▶ _SOURCE EXTRACT_:
Dark clouds bring waters, when the bright bring none.
Like all men of original genius, this stout-minded pot-mender had unbounded confidence in himself. He was under no delusion as to his own powers. No man knew better what he was about. He could take the measure of all the justices about him, and he knew it. Every shallow-headed gentleman in Bedfordshire towns and villages was made to wince under his picturesque and satiric tongue. To clergymen, bishops, lawyers, and judges he gave names which all his neighbours knew. Mr. Pitiless, Mr. Hardheart, Mr. Forget-good, Mr. No-truth, Mr. Haughty—thus he named the disagreeable dignitaries of the town of Mansoul.

▶ _RECORDS SHOWN_:

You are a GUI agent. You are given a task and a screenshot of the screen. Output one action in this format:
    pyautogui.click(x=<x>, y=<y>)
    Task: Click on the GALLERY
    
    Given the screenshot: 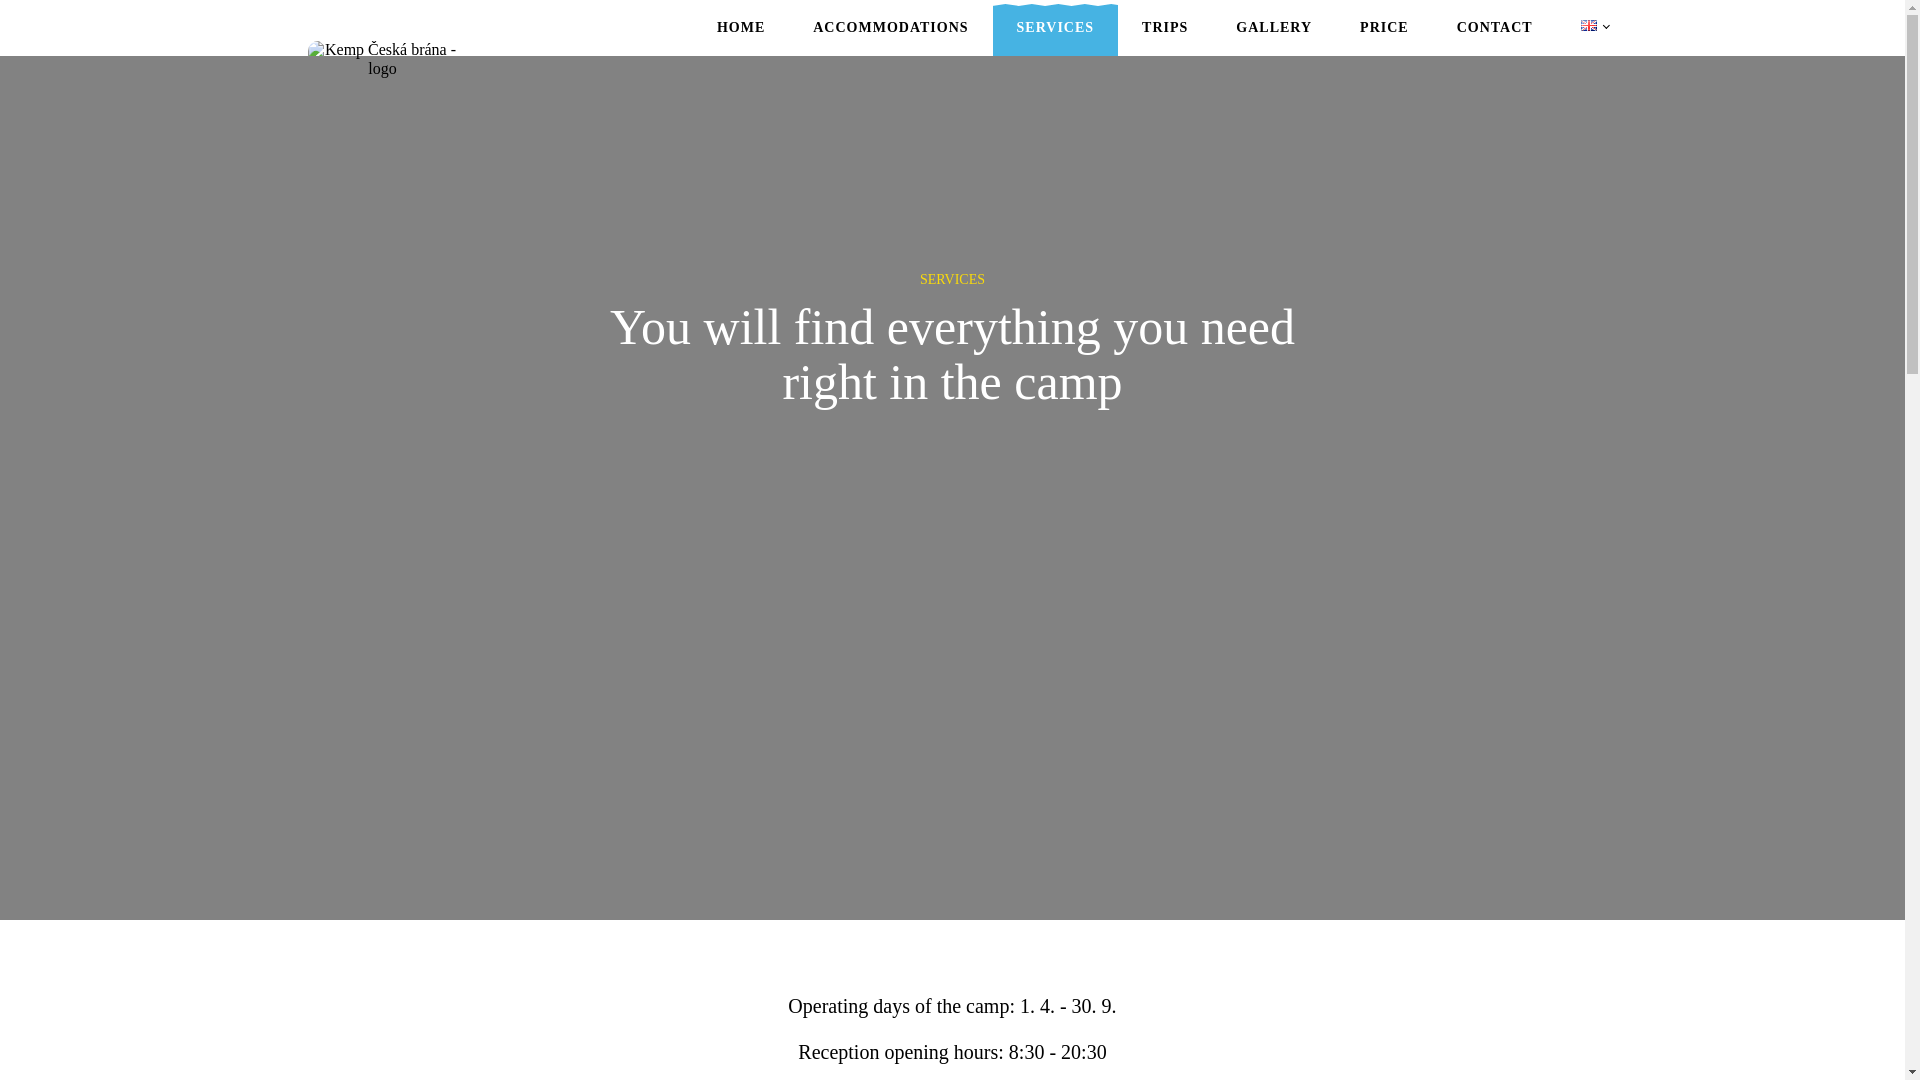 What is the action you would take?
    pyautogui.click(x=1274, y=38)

* * *

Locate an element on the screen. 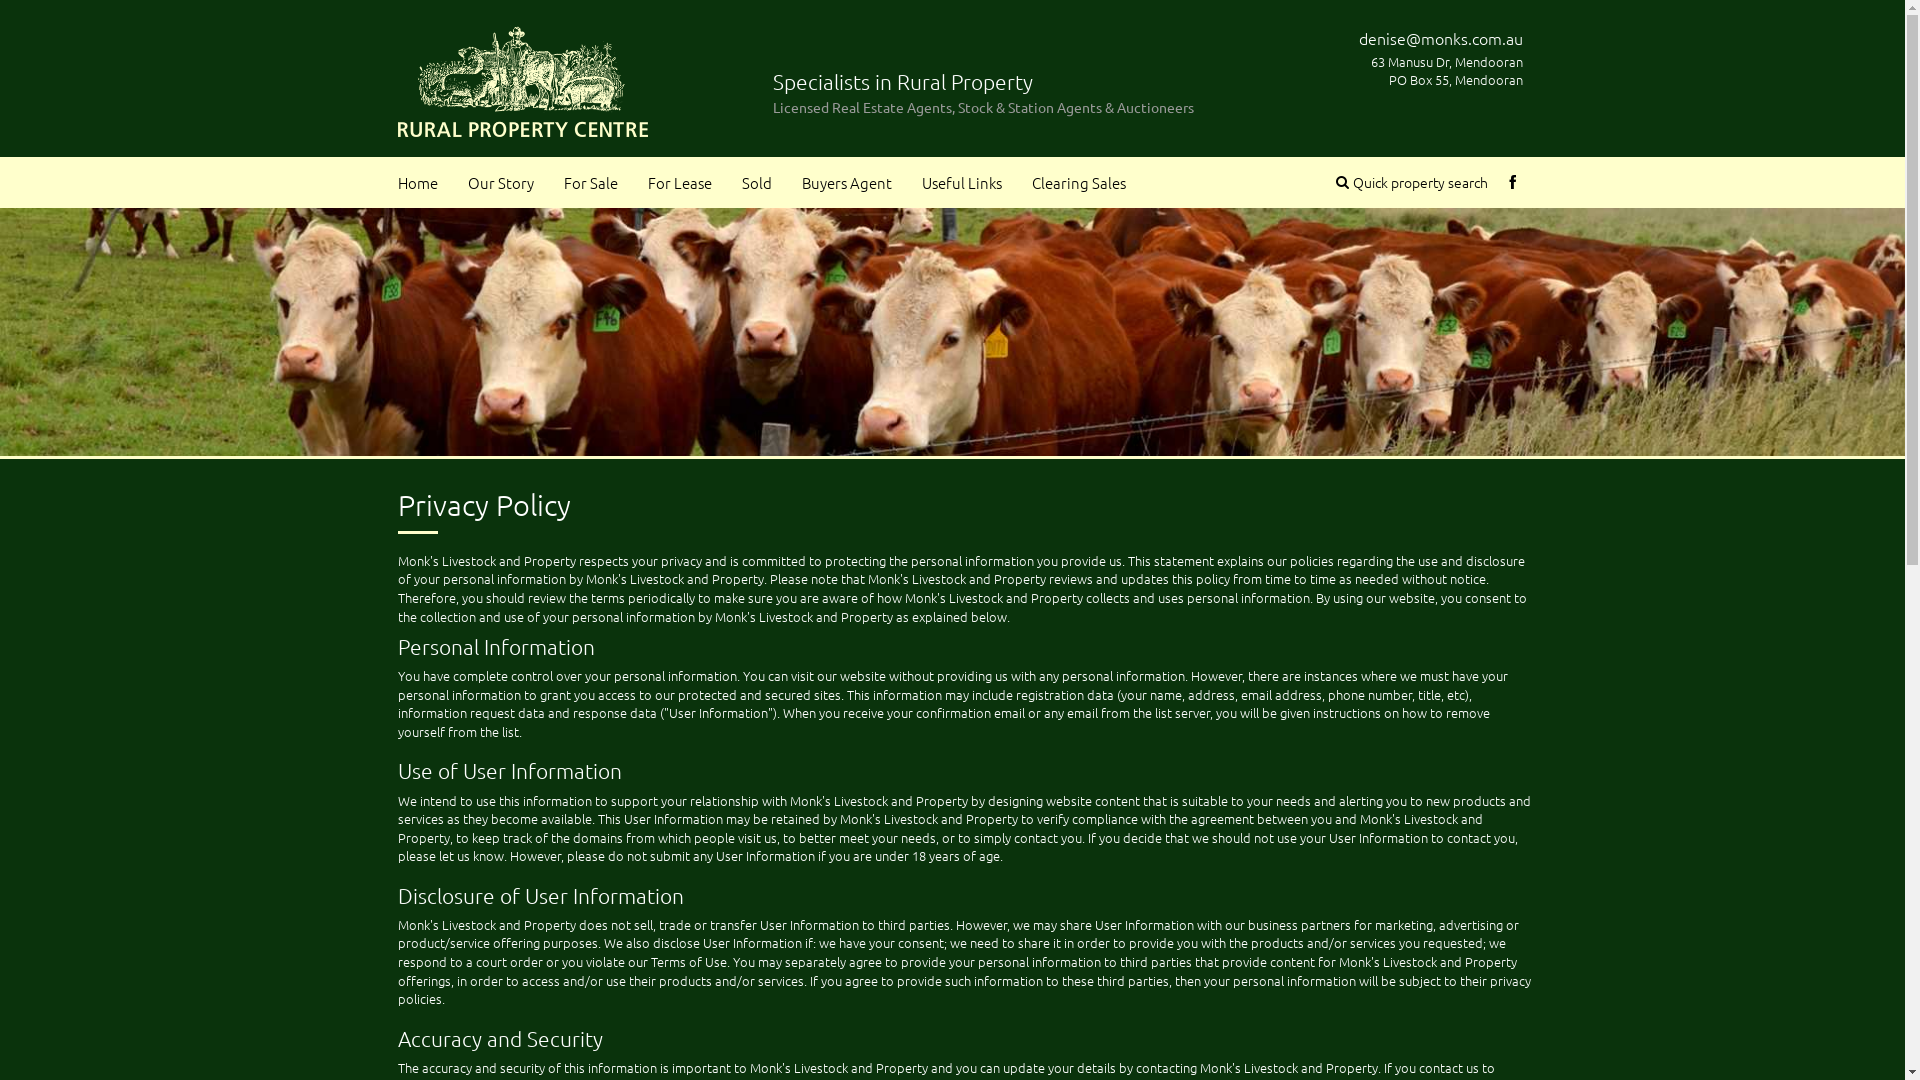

* * *

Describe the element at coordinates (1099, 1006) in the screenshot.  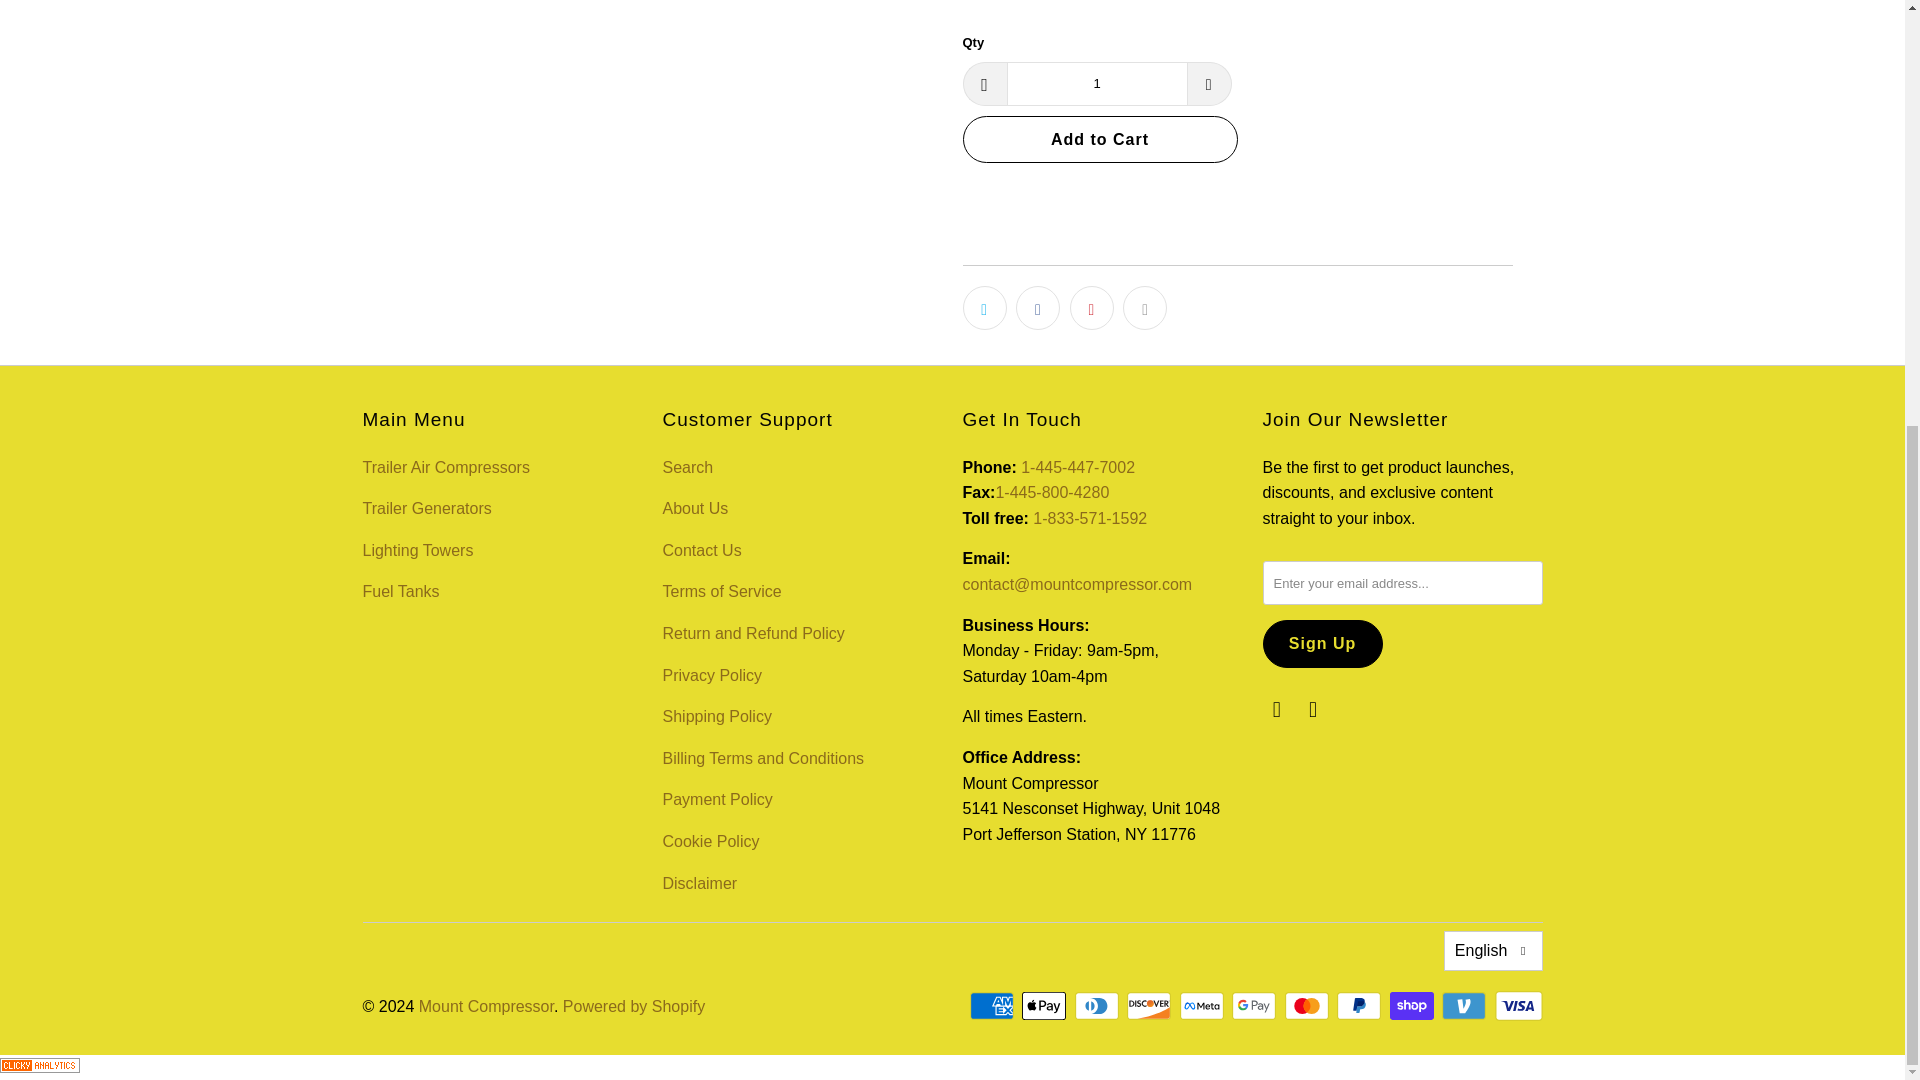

▶ _TASKS TO COMPLETE_:
a: In the passage about the pot-mender, what town's disagreeable dignitaries did he give names such as Mr. Pitiless and Mr. Hardheart?
b: Continue the passage about the pot-mender from its final sentence.

▶ _RESULTS_:
a: The town of Mansoul.

b:
At first he was regarded by his "pastors and masters" as a mere wilful, noisy, praying sectary. Very soon they discovered that he was a fighting preacher. As tinker or Christian he always had his sleeves turned up. When he had to try his own cause he put in the jury-box Mr. True-Heart, Mr. Upright, Mr. Hate-Bad, Mr. See-Truth, and other amiable persons. His witnesses were Mr. Know-All, Mr. Tell-True, Mr. Hate-Lies, Mr. Vouch-Truth, Mr. Did-See. His Town Clerk was Mr. Do-Right, the Recorder was Mr. Conscience, the gaoler was Mr. True-Man, Lord Understanding was on the bench, and the Judge bears the dainty name of the "Golden-headed Prince."
Bunyan's adversaries are always a bad set. They live in Villain's Lane, in Blackmouth Street, or Blasphemer's Row, or Drunkard's Alley, or Rascal's Corner. They are the sons of one Beastly, whose mother bore them in Flesh Square: they live at the house of one Shameless, at the sign of the Reprobate, next door to the Descent into the Pit, whose retainers are Mr. Flatter, Mr. Impiety, Mr. False-Peace, Mr. Covetousness, who are housed by one Mr. Simple, in Folly's Yard.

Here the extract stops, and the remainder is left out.